Ia lantas menyebutkan, pada Pilkada Serentak 2015 ada 3 paslon tunggal. Jumlah itu meningkat pada Pilkada 2017 menjadi 9. Lalu, pada Pilkada 2018 naik menjadi 12 daerah dengan paslon tunggal. "Untuk Pilkada Serentak 2020 di Jawa Tengah saja diprediksi ada 6 kabupaten /kota dengan paslon tunggal, termasuk Solo dan Kebumen," katanya.
Arif menegaskan, keberadaan paslon tunggal dalam Pilkada adalah sah dan konstitusional, dilindungi undang-undang. "Jadi tidak ada yang salah dan tidak perlu diributkan. Jika ada yang tidak setuju, silakan melakukan upaya konstitusional dengan merubah undang-undang pemilu. Itu cara yang efektif dan elegan, tidak dengan ribut dan berpolemik di media," ujarnya.
Masih kata Arif, Pilkada itu ranah politik, kontestasi dan kompetisi. Siapapun yang berlaga punya keinginan untuk menang, apapun caranya. Dalam Pilkada, kompetisi sudah dimulai sejak perebutan dukungan (rekomendasi) dari parpol maupun perseorangan.
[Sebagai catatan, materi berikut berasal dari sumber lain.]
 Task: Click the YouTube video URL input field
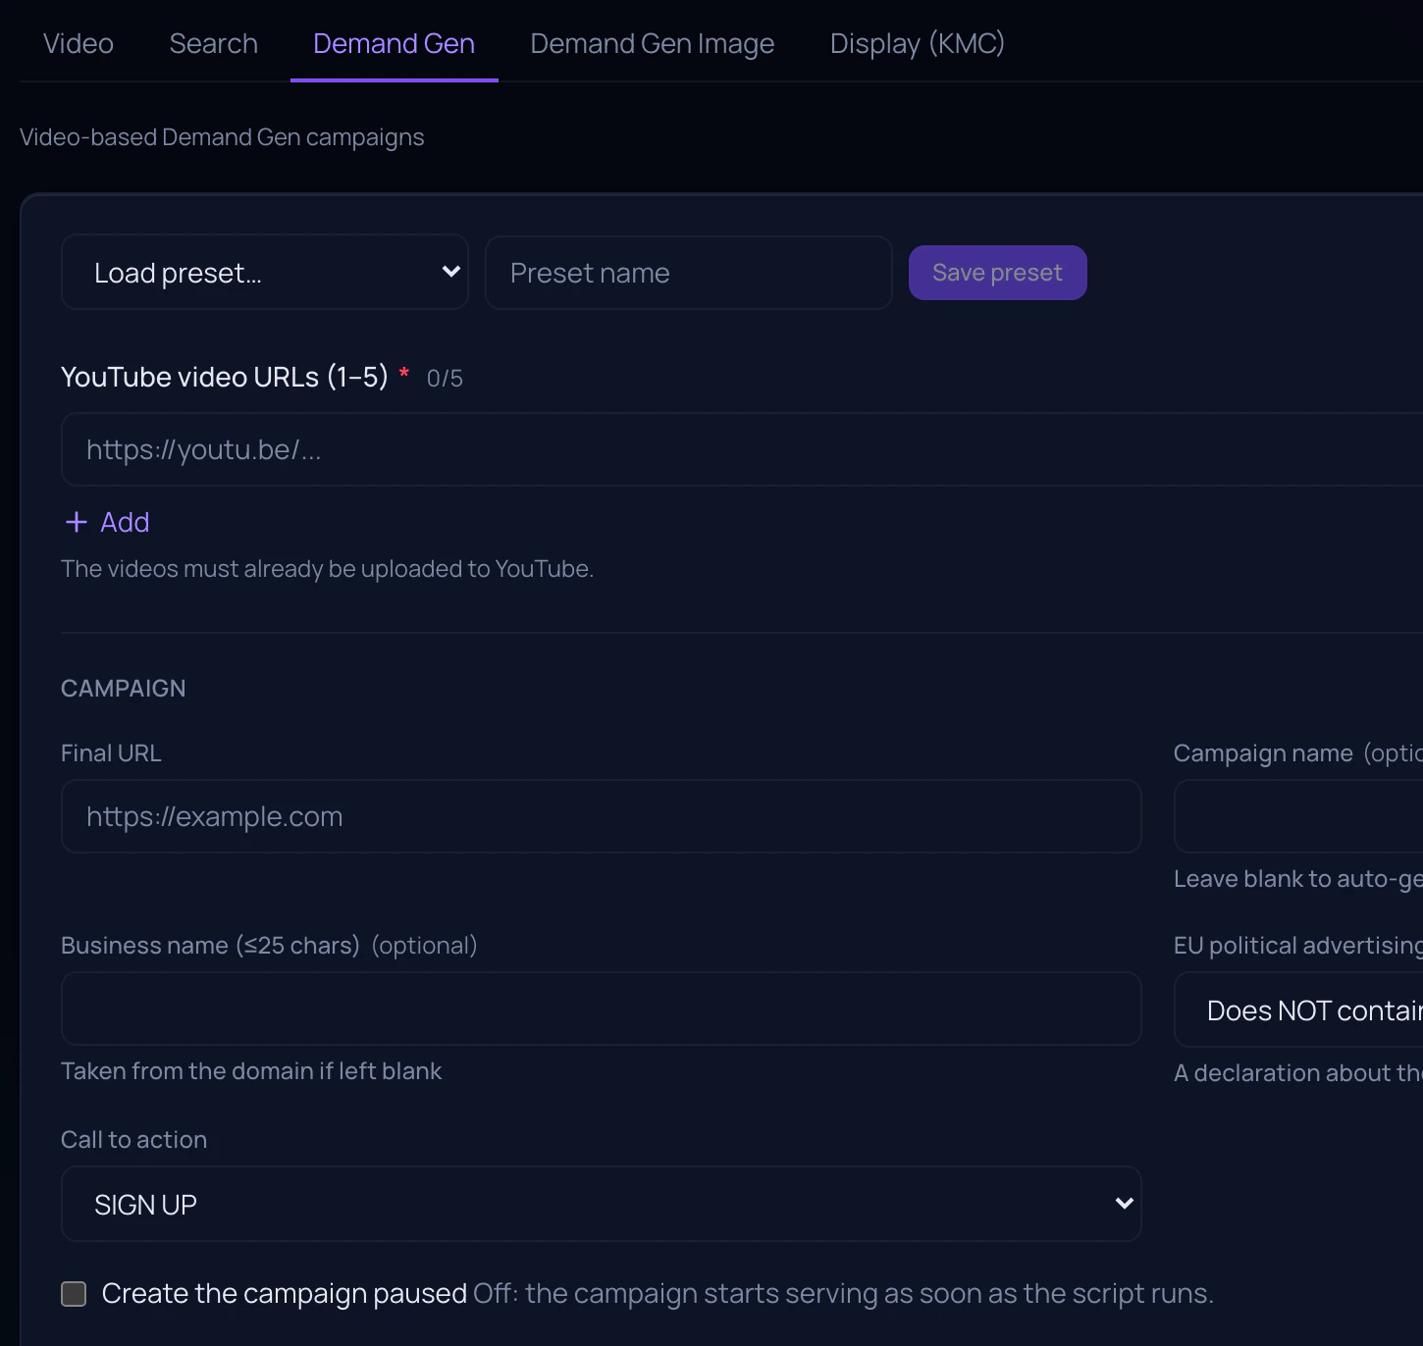742,449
Paslon yang mendapatkan dukungan dari banyak parpol tentu lebih berpeluang memenangkan kompetisi.
"Jadi, dalam kasus Pilkada Kebumen, apa yang dilakukan oleh paslon H. Arif Sugiyanto, SH dan Ristawati Purwaningsih adalah bagian dari strategi memenangkan kompetisi," ujarnya.
Jadi, bila nantinya Arif Sugiyanto-Ristawati bisa meraih dukungan atau rekomendasi seluruh parpol, itu bukan kesalahan apalagi kecurangan. "Justru itu adalah prestasi dan buah kerja keras. Justru mereka yang mencela dan beropini miring adalah para pecundang yang gagal mengusung jagoannya untuk mendapatkan rekomendasi," imbuh Arif.
Arif juga menanggapi soal adanya pihak-pihak yang saat ini menyuarakan untuk memilih kotak kosong daripada memilih Arif-Rista.
"Para pembela kotak kosong menurut saya adalah barisan sakit hati yang gagal dan frustrasi. Otak meraka kosong karena diselimuti kebencian dan kedengkian. Tidak sadarkah mereka, jika terus mengkampanyekan kotak kosong, artinya mereka menyerahkan kepemimpinan Kebumen pada orang yang tidak jelas, tidak punya visi dan tidak pernah berjuang," ujar Arif
"Jika Pilkada dimenangkan oleh kotak kosong maka kepemimpinan akan ditunjuk oleh Gubernur dengan pejabat yang tidak jelas. Gubernur bisa saja mengganti dengan siapapun dan kapanpun dia mau, " imbuh dia.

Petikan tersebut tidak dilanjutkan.